### About this exercise
Type out all the data below, word for word.

━━━━━━━━━━━━━━━━━━━━━━━━━━━━━━

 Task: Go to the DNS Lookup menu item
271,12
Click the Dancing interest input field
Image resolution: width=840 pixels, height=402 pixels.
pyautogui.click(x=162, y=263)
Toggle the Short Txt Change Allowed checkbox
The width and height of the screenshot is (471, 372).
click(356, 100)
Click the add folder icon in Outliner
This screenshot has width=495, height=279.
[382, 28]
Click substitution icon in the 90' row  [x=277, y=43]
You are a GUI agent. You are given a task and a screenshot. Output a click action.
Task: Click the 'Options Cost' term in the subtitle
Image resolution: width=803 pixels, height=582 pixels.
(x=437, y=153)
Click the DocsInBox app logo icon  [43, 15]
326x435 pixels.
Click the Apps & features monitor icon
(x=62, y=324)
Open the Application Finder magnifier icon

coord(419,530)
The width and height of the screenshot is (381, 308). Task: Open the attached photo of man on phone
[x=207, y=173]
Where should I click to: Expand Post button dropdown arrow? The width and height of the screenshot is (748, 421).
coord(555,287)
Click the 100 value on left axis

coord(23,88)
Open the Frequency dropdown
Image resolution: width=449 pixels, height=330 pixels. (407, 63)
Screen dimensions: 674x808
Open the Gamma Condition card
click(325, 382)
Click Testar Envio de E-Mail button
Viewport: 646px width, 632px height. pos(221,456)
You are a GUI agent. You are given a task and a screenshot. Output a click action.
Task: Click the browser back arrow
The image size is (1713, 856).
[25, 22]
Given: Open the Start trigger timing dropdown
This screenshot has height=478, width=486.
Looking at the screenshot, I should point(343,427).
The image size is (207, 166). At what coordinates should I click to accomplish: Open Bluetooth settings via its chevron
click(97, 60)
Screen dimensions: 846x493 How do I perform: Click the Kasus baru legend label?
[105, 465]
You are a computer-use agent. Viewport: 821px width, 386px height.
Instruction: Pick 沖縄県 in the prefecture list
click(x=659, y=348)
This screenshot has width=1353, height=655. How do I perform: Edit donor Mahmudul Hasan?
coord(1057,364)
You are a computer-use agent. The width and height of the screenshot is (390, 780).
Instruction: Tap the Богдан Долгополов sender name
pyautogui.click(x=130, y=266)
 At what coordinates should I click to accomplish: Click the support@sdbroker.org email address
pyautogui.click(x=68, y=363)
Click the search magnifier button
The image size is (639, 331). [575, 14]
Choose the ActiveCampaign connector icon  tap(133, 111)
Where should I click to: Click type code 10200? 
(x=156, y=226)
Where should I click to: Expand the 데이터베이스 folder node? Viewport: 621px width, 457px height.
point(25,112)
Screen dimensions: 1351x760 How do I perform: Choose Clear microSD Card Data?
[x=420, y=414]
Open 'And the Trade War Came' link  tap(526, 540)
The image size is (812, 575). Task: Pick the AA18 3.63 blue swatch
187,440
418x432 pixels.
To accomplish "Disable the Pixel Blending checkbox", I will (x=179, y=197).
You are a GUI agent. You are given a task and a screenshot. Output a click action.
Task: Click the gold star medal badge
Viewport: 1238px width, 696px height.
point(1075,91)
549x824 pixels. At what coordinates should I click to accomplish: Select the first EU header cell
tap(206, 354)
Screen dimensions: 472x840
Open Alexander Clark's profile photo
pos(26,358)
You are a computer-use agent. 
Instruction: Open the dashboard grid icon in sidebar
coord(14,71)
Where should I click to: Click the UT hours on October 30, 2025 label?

━━━━━━━━━━━━━━━━━━━━━━━━━━━━━━

### Answer section
 Task: Go to the DNS Lookup menu item
271,12
Click the Dancing interest input field
Image resolution: width=840 pixels, height=402 pixels.
pyautogui.click(x=162, y=263)
Toggle the Short Txt Change Allowed checkbox
The width and height of the screenshot is (471, 372).
click(356, 100)
Click the add folder icon in Outliner
This screenshot has width=495, height=279.
[382, 28]
Click substitution icon in the 90' row  [x=277, y=43]
You are a GUI agent. You are given a task and a screenshot. Output a click action.
Task: Click the 'Options Cost' term in the subtitle
Image resolution: width=803 pixels, height=582 pixels.
(x=437, y=153)
Click the DocsInBox app logo icon  [43, 15]
326x435 pixels.
Click the Apps & features monitor icon
(x=62, y=324)
Open the Application Finder magnifier icon

coord(419,530)
The width and height of the screenshot is (381, 308). Task: Open the attached photo of man on phone
[x=207, y=173]
Where should I click to: Expand Post button dropdown arrow? The width and height of the screenshot is (748, 421).
coord(555,287)
Click the 100 value on left axis

coord(23,88)
Open the Frequency dropdown
Image resolution: width=449 pixels, height=330 pixels. (407, 63)
Screen dimensions: 674x808
Open the Gamma Condition card
click(325, 382)
Click Testar Envio de E-Mail button
Viewport: 646px width, 632px height. pos(221,456)
You are a GUI agent. You are given a task and a screenshot. Output a click action.
Task: Click the browser back arrow
The image size is (1713, 856).
[25, 22]
Given: Open the Start trigger timing dropdown
This screenshot has height=478, width=486.
Looking at the screenshot, I should point(343,427).
The image size is (207, 166). At what coordinates should I click to accomplish: Open Bluetooth settings via its chevron
click(97, 60)
Screen dimensions: 846x493 How do I perform: Click the Kasus baru legend label?
[105, 465]
You are a computer-use agent. Viewport: 821px width, 386px height.
Instruction: Pick 沖縄県 in the prefecture list
click(x=659, y=348)
This screenshot has width=1353, height=655. How do I perform: Edit donor Mahmudul Hasan?
coord(1057,364)
You are a computer-use agent. The width and height of the screenshot is (390, 780).
Instruction: Tap the Богдан Долгополов sender name
pyautogui.click(x=130, y=266)
 At what coordinates should I click to accomplish: Click the support@sdbroker.org email address
pyautogui.click(x=68, y=363)
Click the search magnifier button
The image size is (639, 331). [575, 14]
Choose the ActiveCampaign connector icon  tap(133, 111)
Where should I click to: Click type code 10200? 
(x=156, y=226)
Where should I click to: Expand the 데이터베이스 folder node? Viewport: 621px width, 457px height.
point(25,112)
Screen dimensions: 1351x760 How do I perform: Choose Clear microSD Card Data?
[x=420, y=414]
Open 'And the Trade War Came' link  tap(526, 540)
The image size is (812, 575). Task: Pick the AA18 3.63 blue swatch
187,440
418x432 pixels.
To accomplish "Disable the Pixel Blending checkbox", I will (x=179, y=197).
You are a GUI agent. You are given a task and a screenshot. Output a click action.
Task: Click the gold star medal badge
Viewport: 1238px width, 696px height.
point(1075,91)
549x824 pixels. At what coordinates should I click to accomplish: Select the first EU header cell
tap(206, 354)
Screen dimensions: 472x840
Open Alexander Clark's profile photo
pos(26,358)
You are a computer-use agent. 
Instruction: Open the dashboard grid icon in sidebar
coord(14,71)
Where should I click to: Click the UT hours on October 30, 2025 label?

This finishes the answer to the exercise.